Michael Bonney in his store yesterday.
Red Bank News, a mainstay retailer of newspapers, magazines, racing sheets and cigars in downtown Red Bank for at least five decades, is about to become yesterday's news.
Owner Michael Bonney tells redbankgreen he'll be out of the space at 2 Monmouth Street by the end of the month.
The departure marks the end of an enterprise whose wall racks once teemed with glossy magazines, comic books and out-of-town papers an ink-smudged mirror on a patch of bustling, postwar America.
But the newsstand has been living on borrowed time in recent years. Cigarette and newspaper sales have been plummeting. Six
months after he took over the business in March 2007, Bonney stopped selling magazines
as unprofitable, and planned to reposition the store as a dry goods mini-mart while sticking with cigarettes, lottery tickets and soda. But a lack of capital, and a dearth of foot traffic, doomed the effort, he says.
"My head knew from a business standpoint that it wasn't happening," Bonney says. "But it took my heart a while to accept that."
Red Bank News joins its former next-door neighbor, ME, and the nearby Asher Neiman Gallery as part of
the downtown exodus.
"I'm sorry that it has to be on my watch," Bonney says of the end. "But the business has changed."
Bonney says the decision was not driven by rent issues. His
landlord, Armand Crupi, "has been fair," and tried to accommodate the
store's needs, he says.
With the departure of Red Bank News, it's clear that Monmouth Street isn't immune to the rash of vacancy fever that annually hits the downtown market.
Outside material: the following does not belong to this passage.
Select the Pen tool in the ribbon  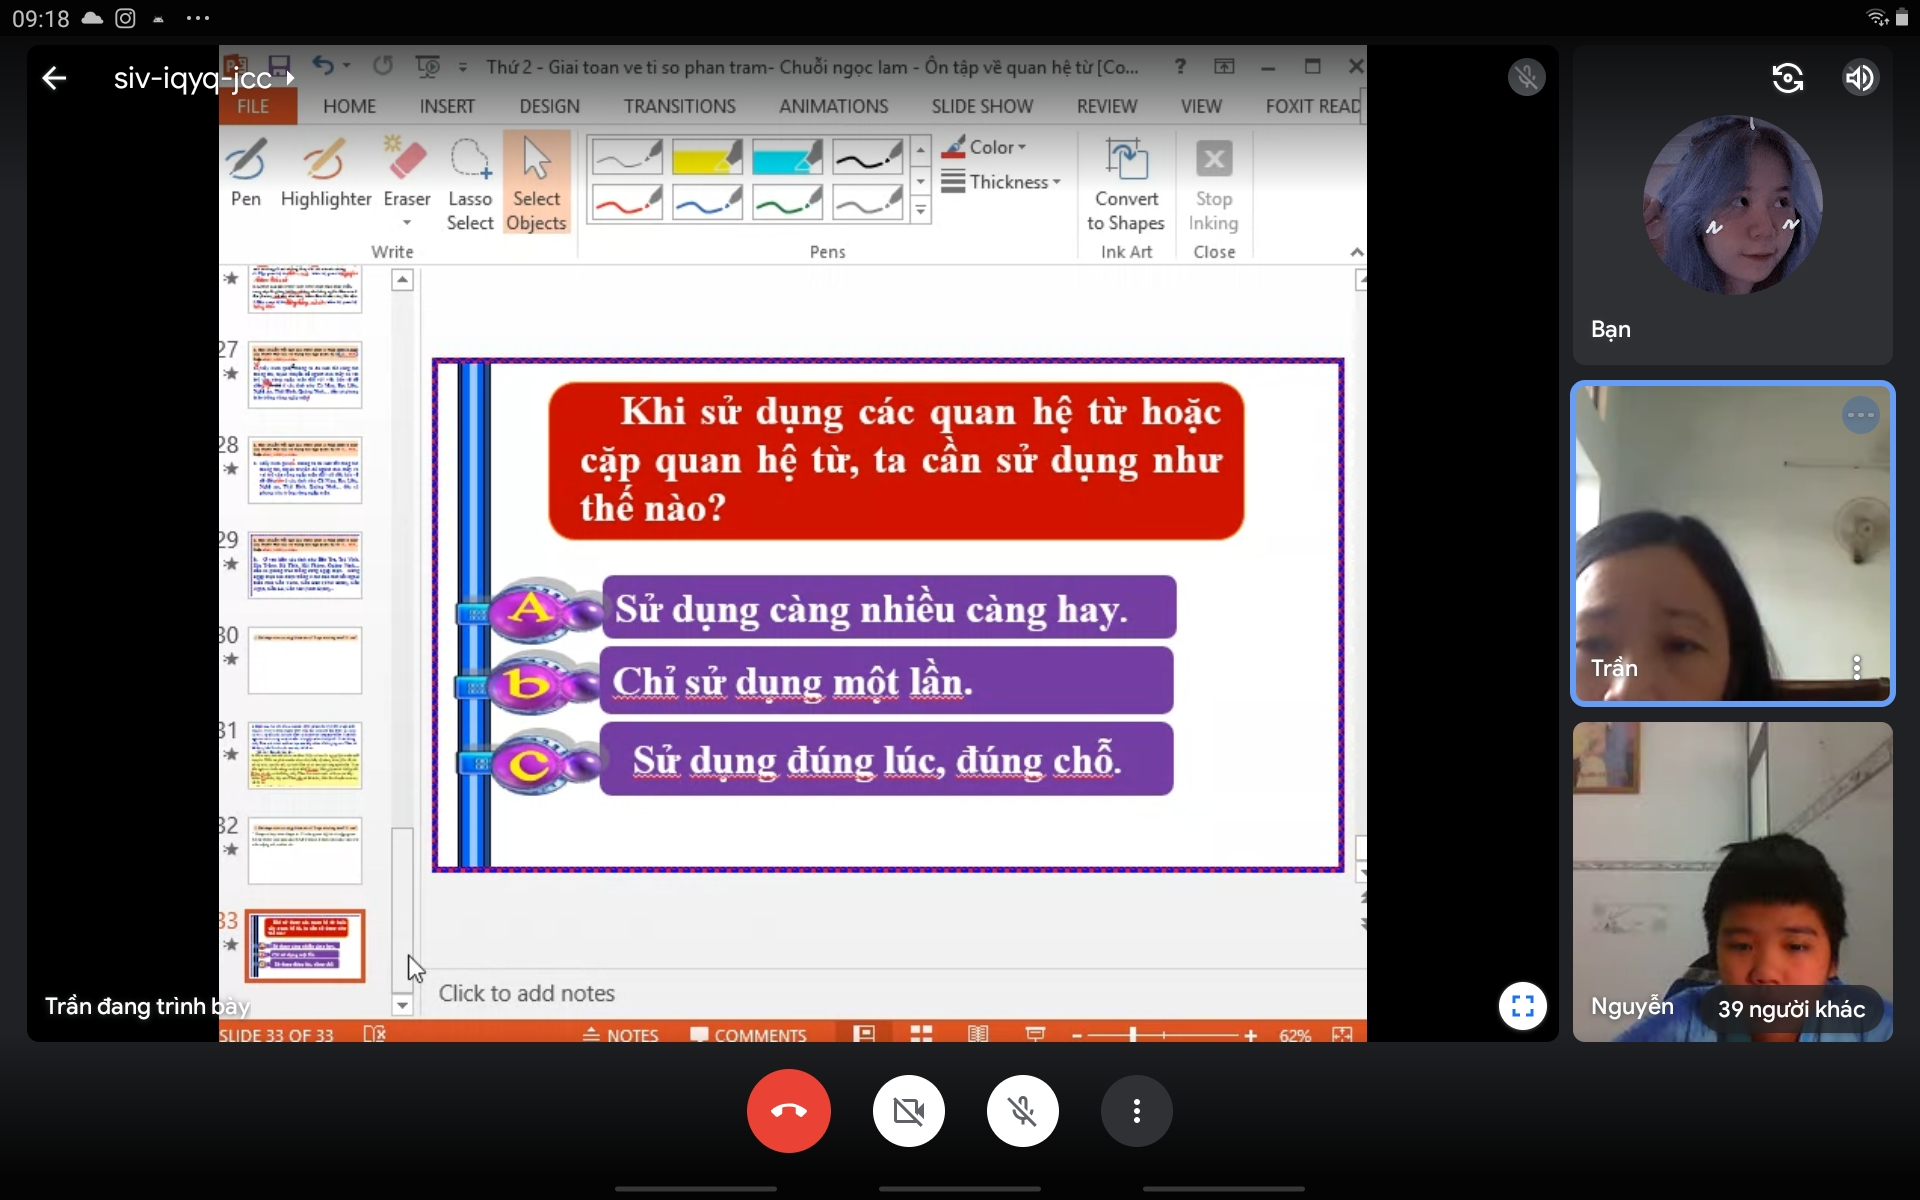coord(245,173)

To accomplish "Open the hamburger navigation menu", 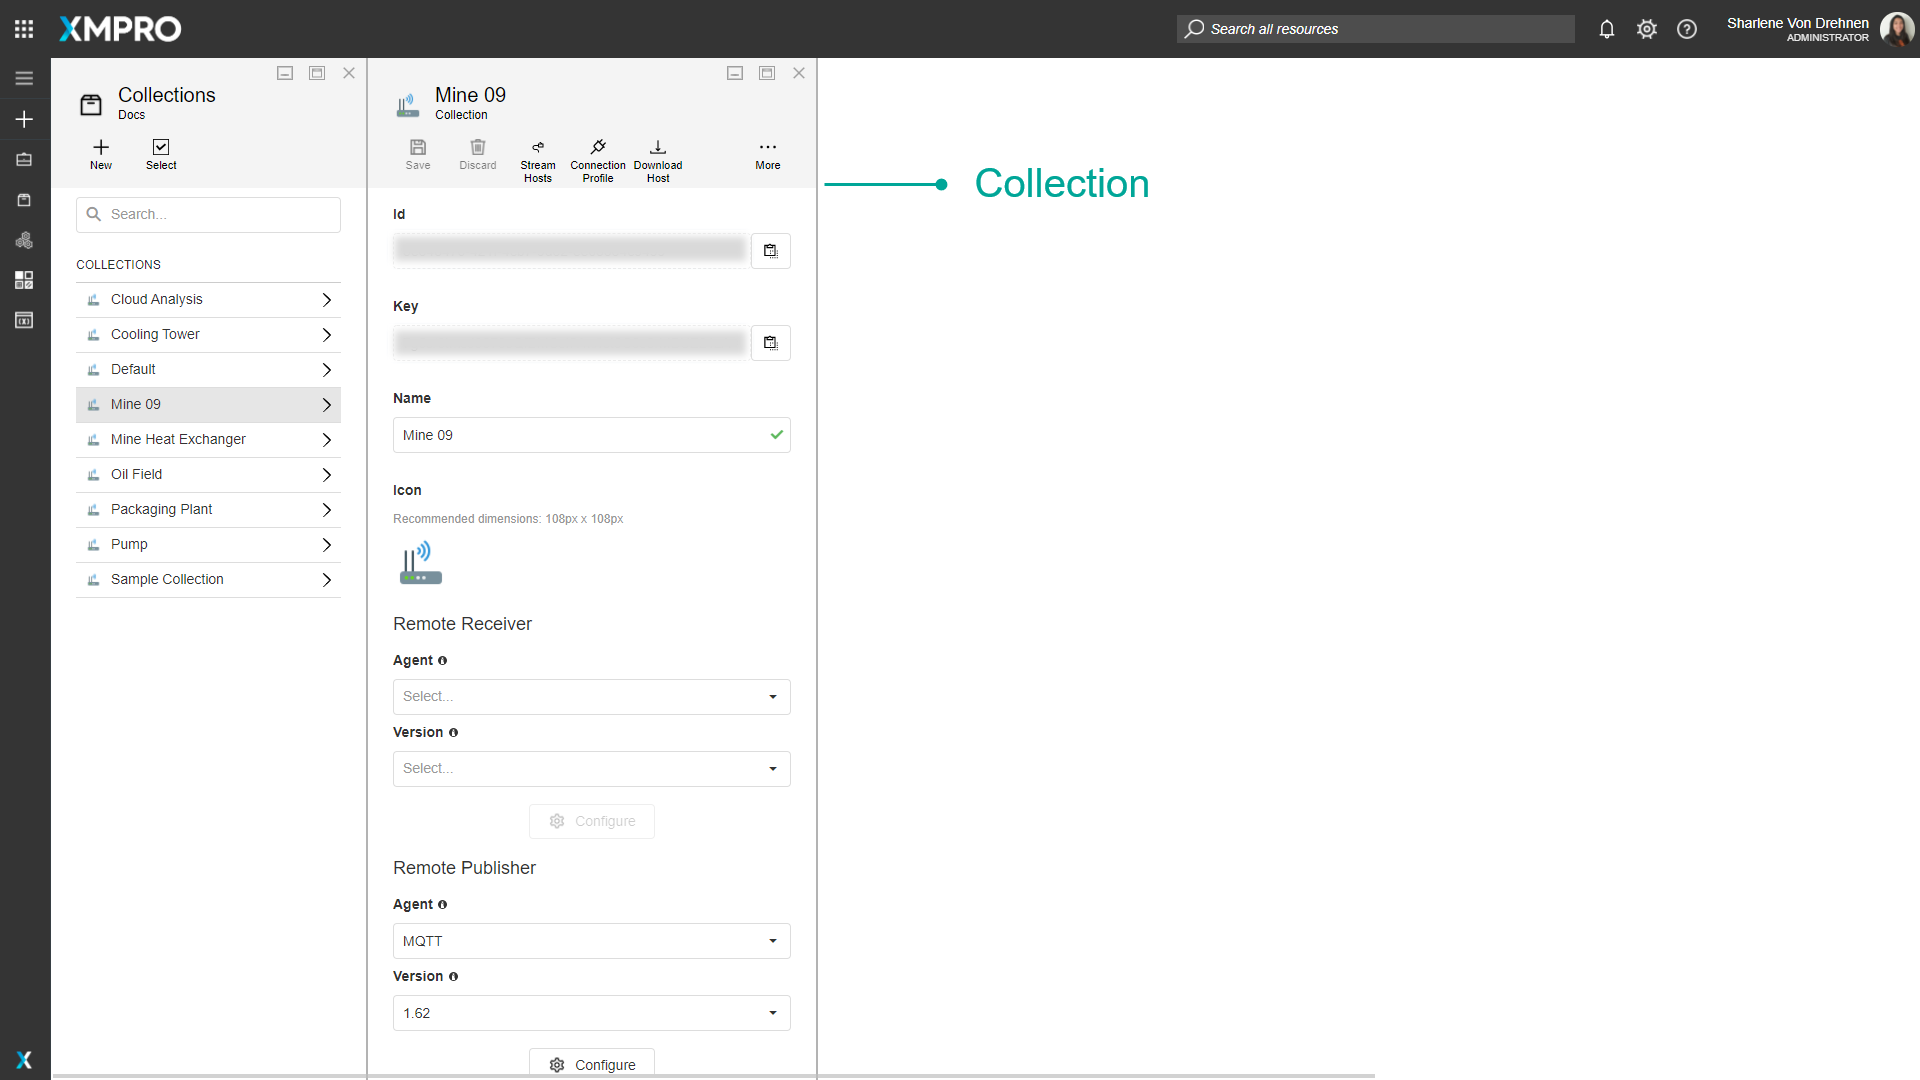I will coord(24,77).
Next door, fashion accessories retailer ME closed last week, as did Asher Neiman Gallery a few doors down.
Red Bank RiverCenter is planning an "economic summit" on January 27 at which a panel of government officials and business owners will field questions and suggestions from the public about ways to make the downtown thrive again.
The event, scheduled for 7p at the Count Basie Theatre, is free and open to the public.